I recently came across a scathing review of my band’s recently released album, House of Spirits. A glaring “C minus” rating inspired in me strangely exultant feelings, and I had to see what all the fuss was about. The “minus” sign after the “C” was particularly inviting. Not one to take criticism personally, and far from scarred by the many less-than-glowing reviews we’ve run up against, I was expecting a thorough, well-balanced study of our dark and imperfect pop songs. I had recently had the nagging feeling that with this, our fifth album, we had somehow lost some of the alchemy that had whisked us through an accidental, middling career in “indie rock,” and I was curious to see whether this reviewer had picked up on a bit of our woe.
The review began with a reference to “the hero’s journey” as discussed by author John Green. I remembered being in college, reading about the hero’s journey as explained by renowned scholar Joseph Campbell in his dissemnination of mythology. I had never heard of John Green. Regardless, the hero’s journey was a decent enough trope on which to base a record review, so I was all ears. As I continued reading, I was pleased to find that over and over again, this reviewer actually hit the nail on the head, when he got inside the actual songs. He had obviously listened to our last two albums, and in dissecting certain musical moments, he genuinely seemed to understand what was going on, from a tonal perspective. In fact, I agreed with most everything he wrote.

ACTIVITY:
Extend the essay about the album review, picking up right after its final sentence. The listing after this point comes from a different source.

DATASET SECTION:
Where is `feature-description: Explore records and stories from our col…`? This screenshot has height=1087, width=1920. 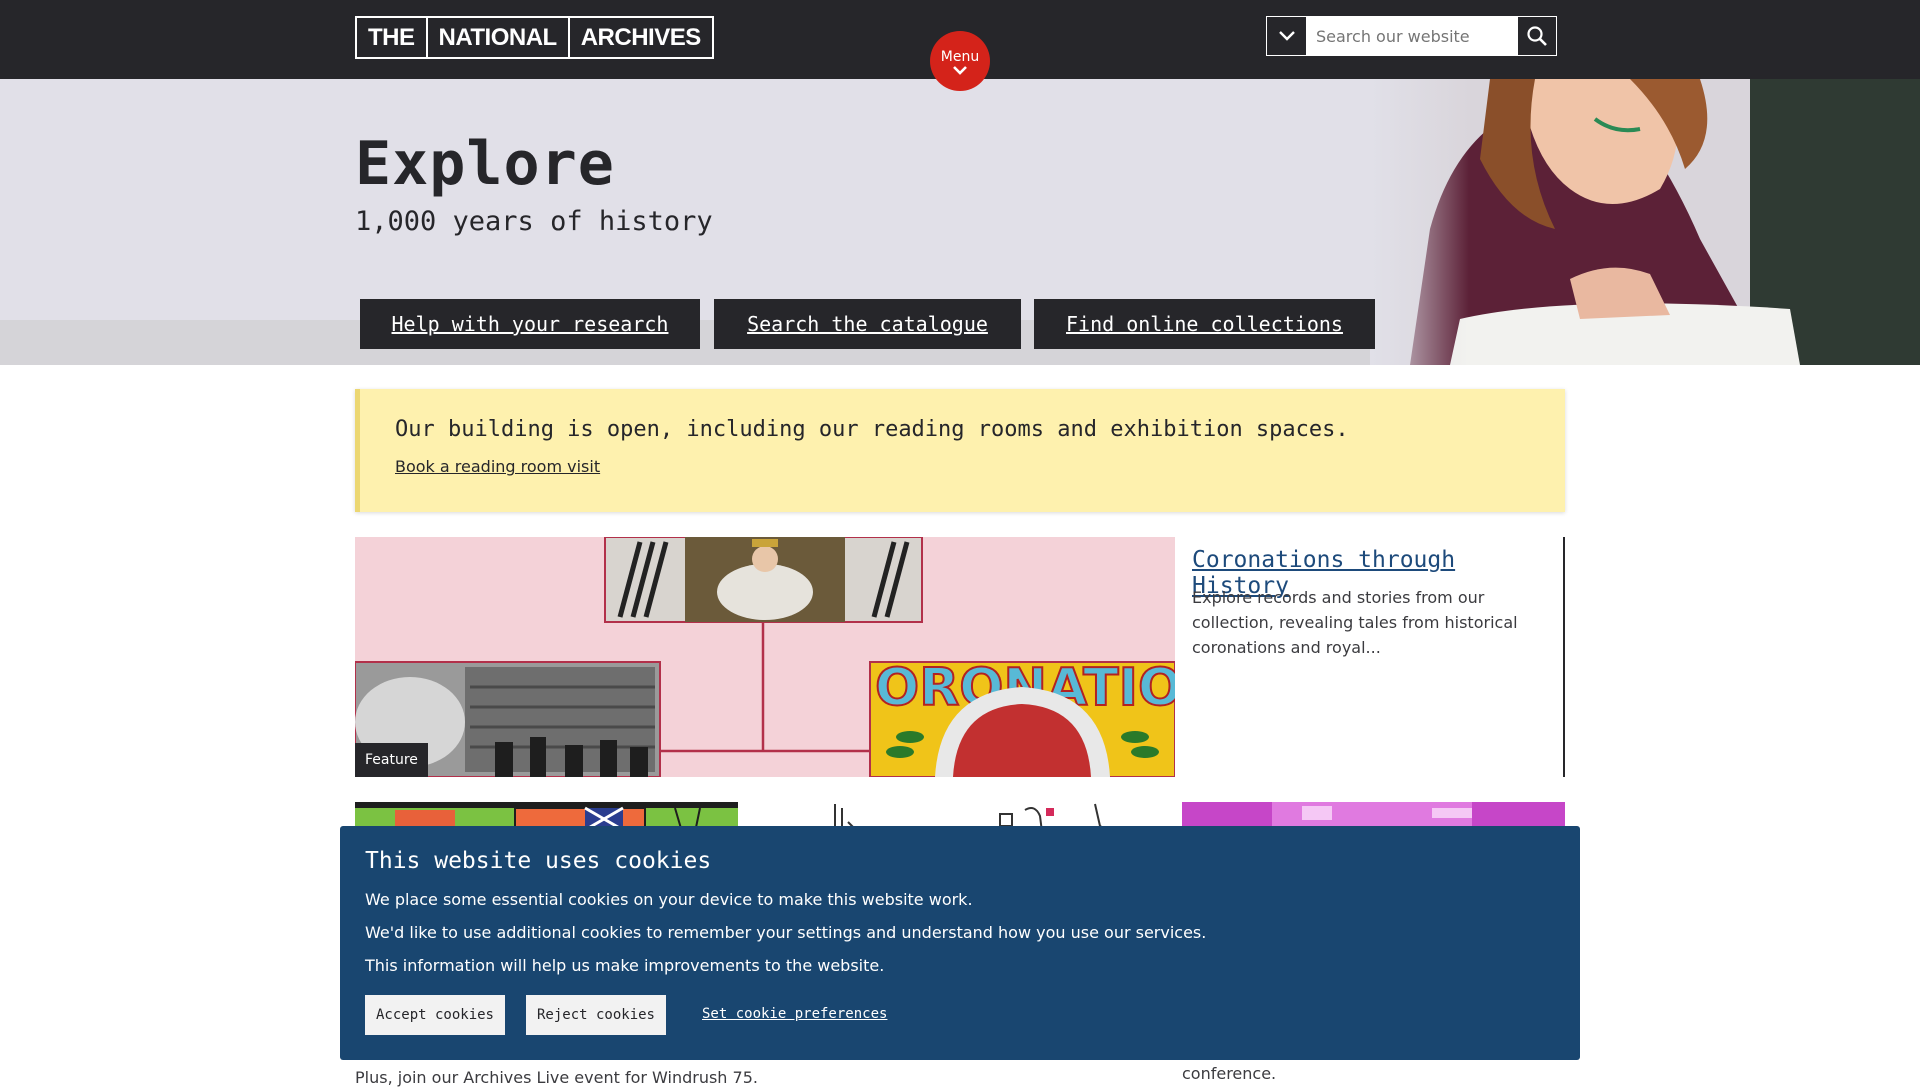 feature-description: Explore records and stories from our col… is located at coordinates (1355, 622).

RESPONSE TO THIS TASK:
But I took umbrage with an underlying sentiment in his article that he saw fit to include TWICE. At one point, the author wrote “House of Spirits…marks the band’s descent into turmoil, its hero’s journey. The only problem is that no one asked them to embark on one.” Later on, and with necessary dramatic flourish, he wrote “House of Spirits is the saturnine successor nobody asked for.” Now, if I made it my business to take music journalists to task for every questionable statement, I’d never have time to raise my daughter or pay my bills, let alone create the art and music that has been my driving force and reason for existing for lo these many years. However, I do need to address what I perceive as severe disconnect in this writer’s understanding of the artist-public relationship.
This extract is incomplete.